#### TÂCHE DEMANDÉE A
Réécrivez les lignes des enregistrements en partant de celle qui contient « You are a GUI » et en allant jusqu'à celle qui contient « pos(942,102) », incluses, en remplaçant « click action » par « tap action » sans rien modifier d'autre. Laissez les images hors de votre réponse.

#### TEXTE CITÉ
• • •

Because entrepreneur is a French word

projet loi de finances rectificative 2015

Projet de loi de finances rectificative pour 2015

Par Florence Moulin, avocat au Barreau de Paris (Jones Day)

Le projet de loi de finances rectificative pour 2015 (PLFR) présenté en conseil des ministres vendredi 13 novembre contient plusieurs mesures intéressant le financement des entreprises.

Parmi celles-ci :

1. Une réforme de l’ISF PME (TEPA) et des FCPI et FIP

a) Réforme de l’ISF-PME

Cette réforme vise à mettre en conformité le dispositif aux nouvelles règles sur les aides d’état. Il en résulte que le champ des entreprises éligibles a été resserré.

L’entreprise devra, outre les conditions actuelles, répondre à l’une des trois conditions suivantes :
a.    n’exercer son activité sur aucun marché, ou
b.    exercer son activité sur un marché, quel qu’il soit, depuis moins de sept ans « après sa première vente commerciale », ou
c.    avoir un besoin de financement sur la base d’un plan d’entreprise établi en vue d’intégrer un nouveau marche géographique ou de produits, supérieur a 50 % de son chiffre d’affaires annuel moyen des cinq années précédentes.

L’entreprise bénéficiaire ne devra pas non plus avoir déjà fait l’objet d’un investissement ayant donné lieu à réduction d’ISF par le redevable en cas de souscription directe ou par la holding en cas d’investissement indirect, sauf sous certaines conditions.

En contrepartie, le montant total des versements que l’entreprise est susceptible de recevoir (de redevables, de holdings ISF ou de FCPI/FIP ISF) passe de 2.5 M€ sur 12 mois à 15 M€ sans limite de durée. Mais, pour apprécier ce plafond de 15 M€,  il faudra tenir compte des aides dont l’entreprise a bénéficié « au titre du financement des risques sous la forme d’investissement en fonds propres ou quasi-fonds propres, de prêts, de garanties ».

Enfin, la réduction d’ISF ne sera pas reprise lorsque le redevable ne conserve pas les titres de la société ou de la holding, en cas de licenciement ou d’invalidité.

Cette réforme serait applicable aux souscriptions effectuées dans des entreprises à compter du 1er janvier 2016 (la modification sur les réinvestissements s’appliquant aux investissements initiaux effectués à compter du 1er janvier 2016). Ainsi, le redevable qui souscrit directement dans une PME ou qui souscrit au capital d’une holding à compter du 1er janvier 2016 sera concerné.


b) Une réforme des FCPI et des FIP
 
Les FCPI et FIP voient aussi leur univers d’investissement contraint.

• • •

#### DONNÉES À TRAITER
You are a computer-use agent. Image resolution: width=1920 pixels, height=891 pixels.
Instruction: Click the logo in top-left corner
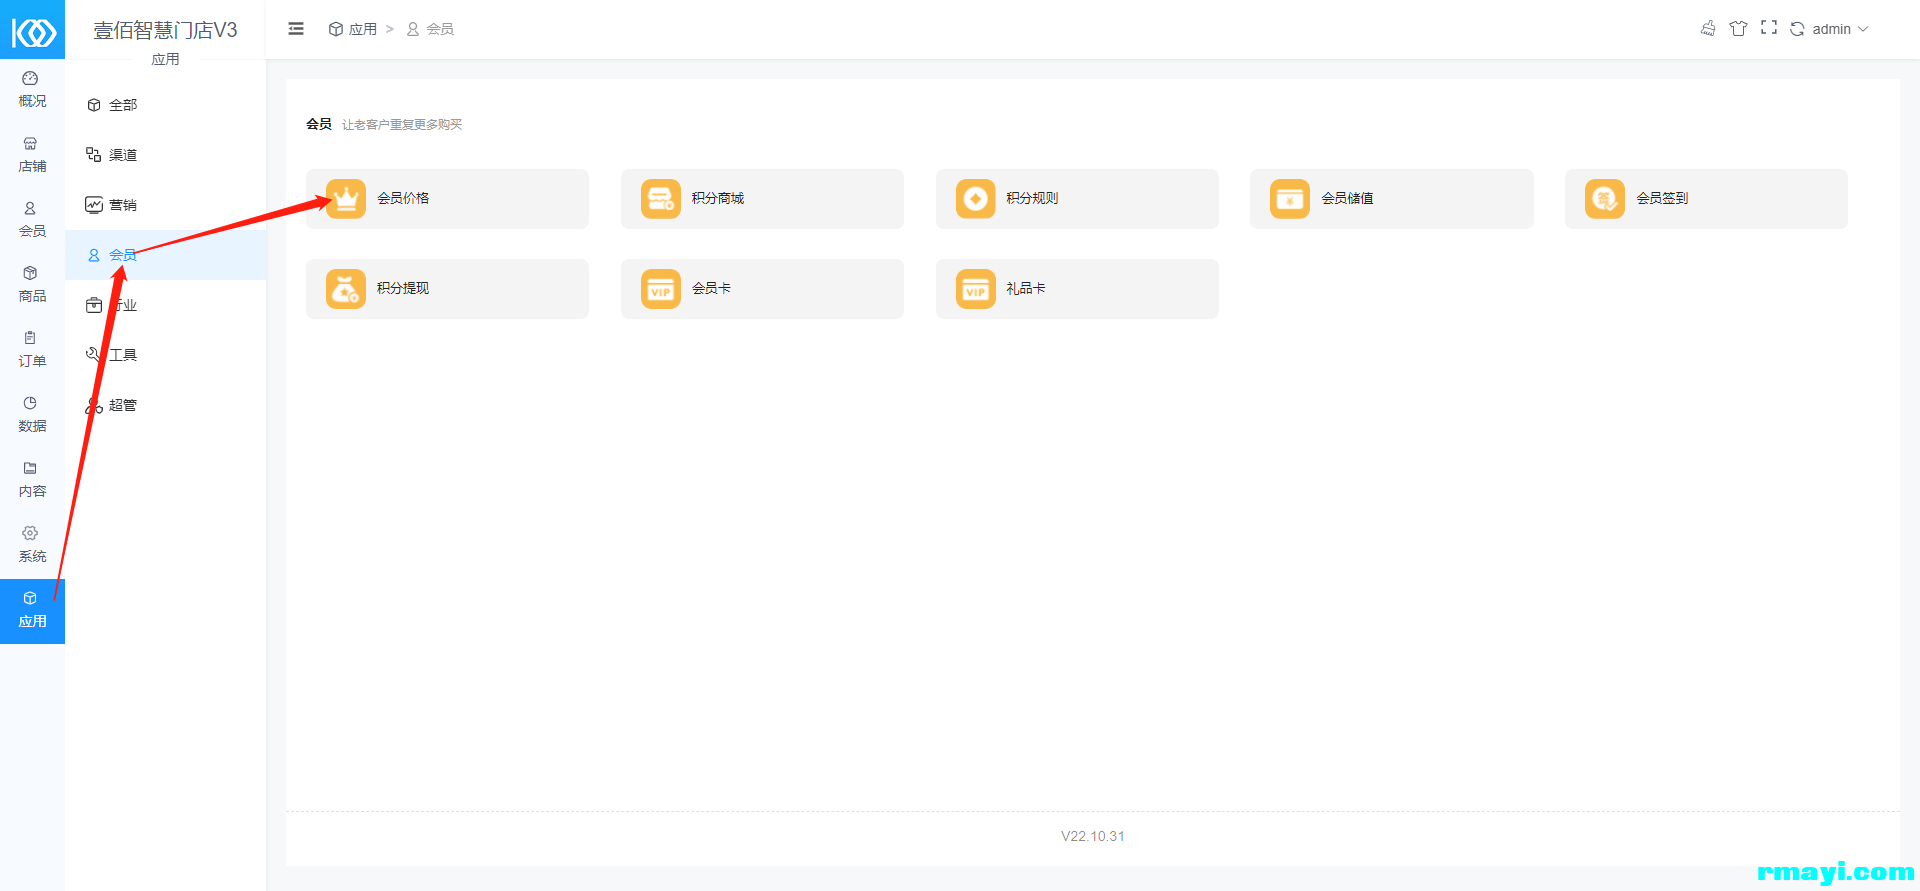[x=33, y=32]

• • •

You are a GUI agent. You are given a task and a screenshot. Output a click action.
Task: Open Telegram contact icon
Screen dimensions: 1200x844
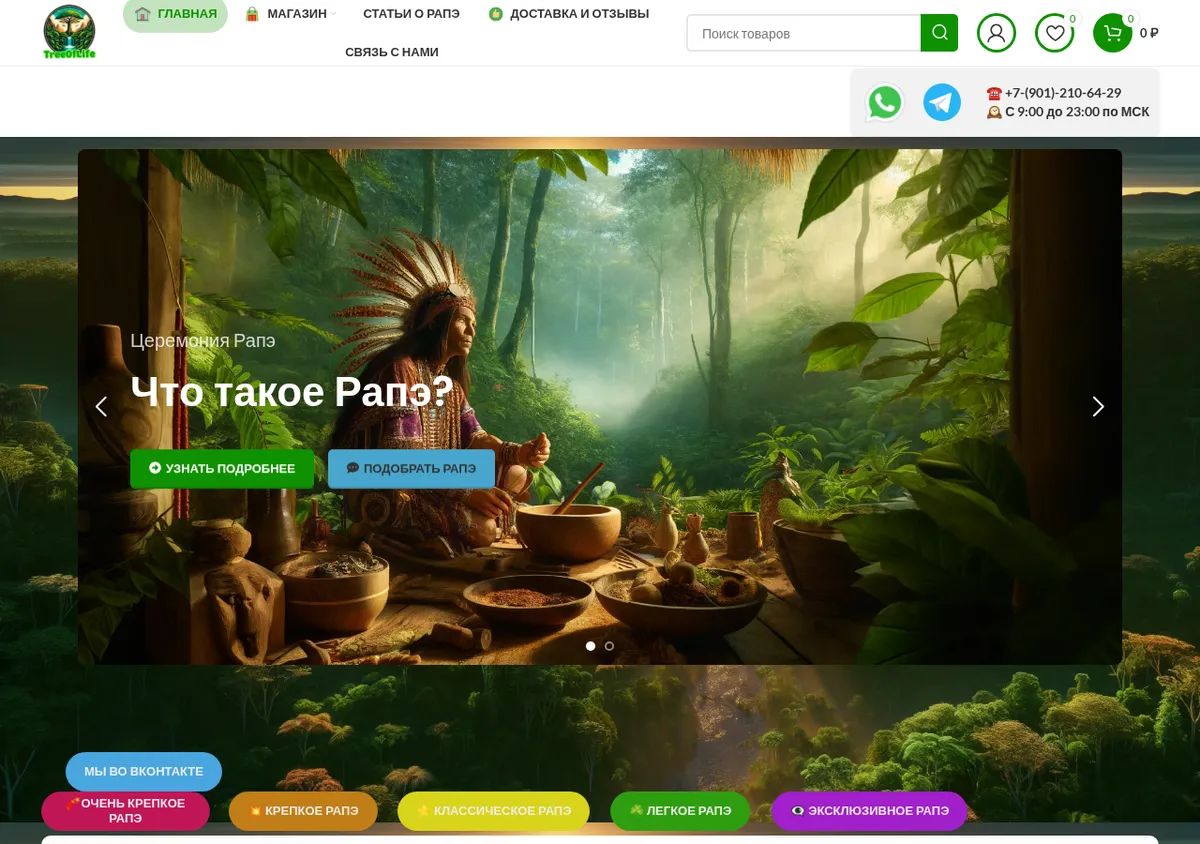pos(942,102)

• • •

#### TÂCHE DEMANDÉE B
Selon le texte sur le projet de loi de finances rectificative pour 2015, comment évolue le montant total des versements qu'une entreprise est susceptible de recevoir ?

#### RÉPONSE A
You are a GUI agent. You are given a task and a screenshot. Output a tap action.
Task: Open Telegram contact icon
Screen dimensions: 1200x844
pos(942,102)

#### RÉPONSE B
Il passe de 2.5 M€ sur 12 mois à 15 M€ sans limite de durée.